Ne’ L’approccio di
Goffman all’interazione faccia a faccia (chi ha tempo e voglia può
facilmente reperirlo in Internet), Adam Kendon scrive che Erving Goffman
tentava di fare dell’ordine dell’interazione «un campo di studio a sé». Secondo
Kendon, ne’ Il comportamento pubblico
c’è il chiaro tentativo «di giustificare lo studio dell’interazione come una
branca della sociologia indipendente».
Ne’ Il rituale dell’interazione,
Goffman scrive: «Io parto dal presupposto che l’oggetto dello studio dell’interazione
non debba essere l’individuo, ma piuttosto le relazioni sintattiche esistenti
tra gli atti di persone che vengono a trovarsi a contatto diretto».
Nelle Relazioni in
pubblico Goffman nota che alcuni studiosi, in particolare alcuni linguisti
ed etologi, sono impegnati in un’impresa parallela alla sua, e suggerisce di
chiamare quest’area “Etologia dell’interazione”.
Sino alla fine della sua carriera, scrive Kendon, Goffman
dà l’impressione di tentare di stabilire qualcosa di completamente nuovo. Ne’ L’ordine sociale (1998), uno dei suoi
ultimi scritti, discute ancora del posto che l’ordine dell’interazione occupa
nella sociologia. Insomma, chi ha avuto modo di leggere alcuni miei scritti
ispirati a questo tema, potrà trovare molteplici affinità tra il progetto di
Goffman di tracciare un nuovo campo di analisi e la mia Etoanalisi.

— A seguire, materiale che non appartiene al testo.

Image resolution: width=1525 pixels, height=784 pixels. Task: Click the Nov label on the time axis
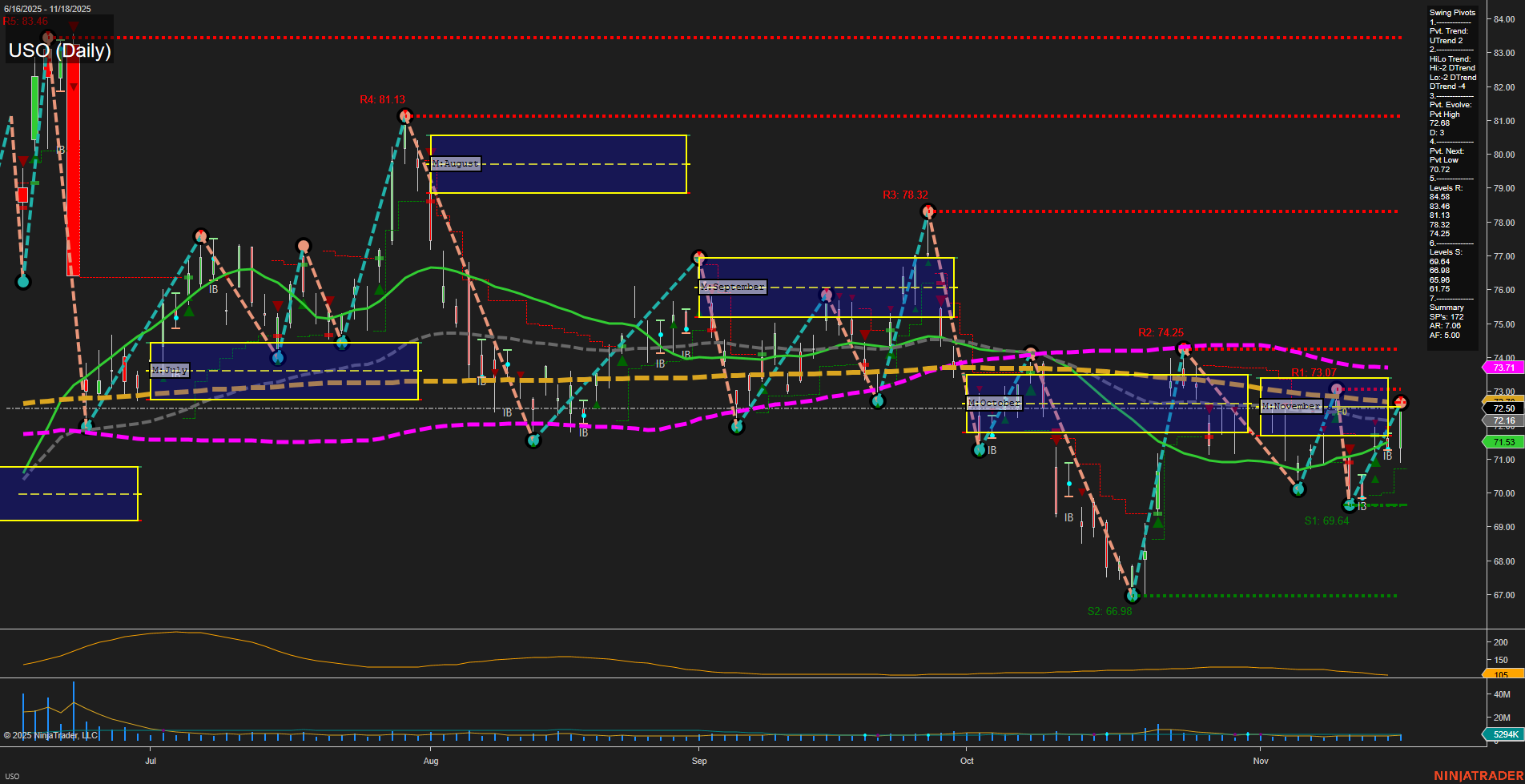(1261, 761)
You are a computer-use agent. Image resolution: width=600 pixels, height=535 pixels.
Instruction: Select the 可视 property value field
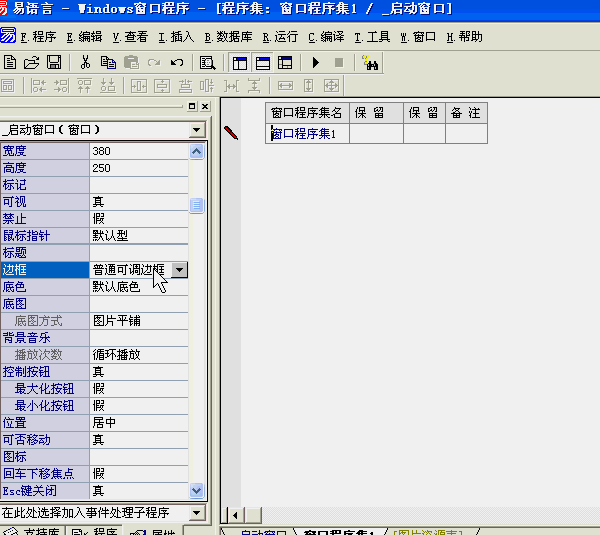(x=138, y=202)
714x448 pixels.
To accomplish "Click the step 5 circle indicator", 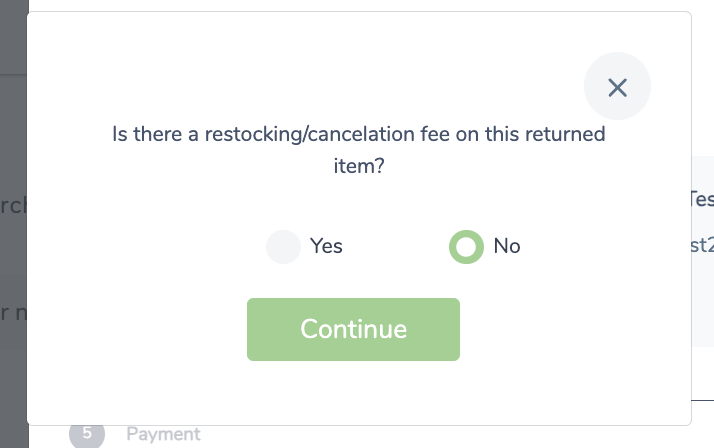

Tuttavia, al di là delle evidenti affinità, dovute anche e
soprattutto al fatto di aver utilizzate comuni fonti di pensiero (Simmel, Mead, Bateson), rilevo
che esistono delle divergenze fondamentali tra i due approcci all’interazione,
che potrei sintetizzare in quattro o cinque punti:
In primo luogo, noto un’assenza descrittiva degli ambiti
interazionali, vale a dire mancano la definizione dei limiti della relazione
che segnano il dominio entro il quale gli agenti possano interagire. Se non
vengono tracciati dei limiti all’interno di ciascuna relazione tali da essere
riconoscibili dagli stessi agenti che vi partecipano, non è possibile neanche osservare
(come osservatore esterno all’interazione) che tipo di interazione è in corso
tra i due agenti, e quindi non è possibile neanche stabilire come una qualsiasi
relazione possa nel tempo essere modificata sino a far emergere relazioni
nuove rispetto alle precedenti.
In secondo luogo, noto un’assenza sulla modalità in cui il
“potere” si distribuisce all’interno di ciascuna relazione. È assente una
differenziazione del piano delle “aspettative sociali” e quello della specifica
“modalità interattiva”: mentre nel primo ad “agire” è la pressione sociale,
nella seconda, invece, è la “pressione del Sé”. Fin quando si interagisce sotto
la pressione sociale è possibile mantenere un certo distacco. Invece, quando si
esercita una qualsiasi pressione “personale” il coinvolgimento del Sé diventa
inevitabile.
Nell’etoanalisi, il modo in cui il potere si distribuisce all’interno
di una relazione è un punto centrale quando si vogliono comprendere le
dinamiche interazionali tra gli agenti. Non può essere un elemento trascurabile
se si vuole effettivamente comprendere le dinamiche del comportamento
interattivo. Il tema del potere è legato all’affermazione del sé su quello
altrui. A questo punto si comprende come anche lo stesso “Sé” non possa essere
inteso come un’entità “mentalistica”, come un qualcosa di cui si ha coscienza a
livello mentale o percettivo. Il Sé non può essere confuso con il concetto di
coscienza o con il grado di consapevolezza.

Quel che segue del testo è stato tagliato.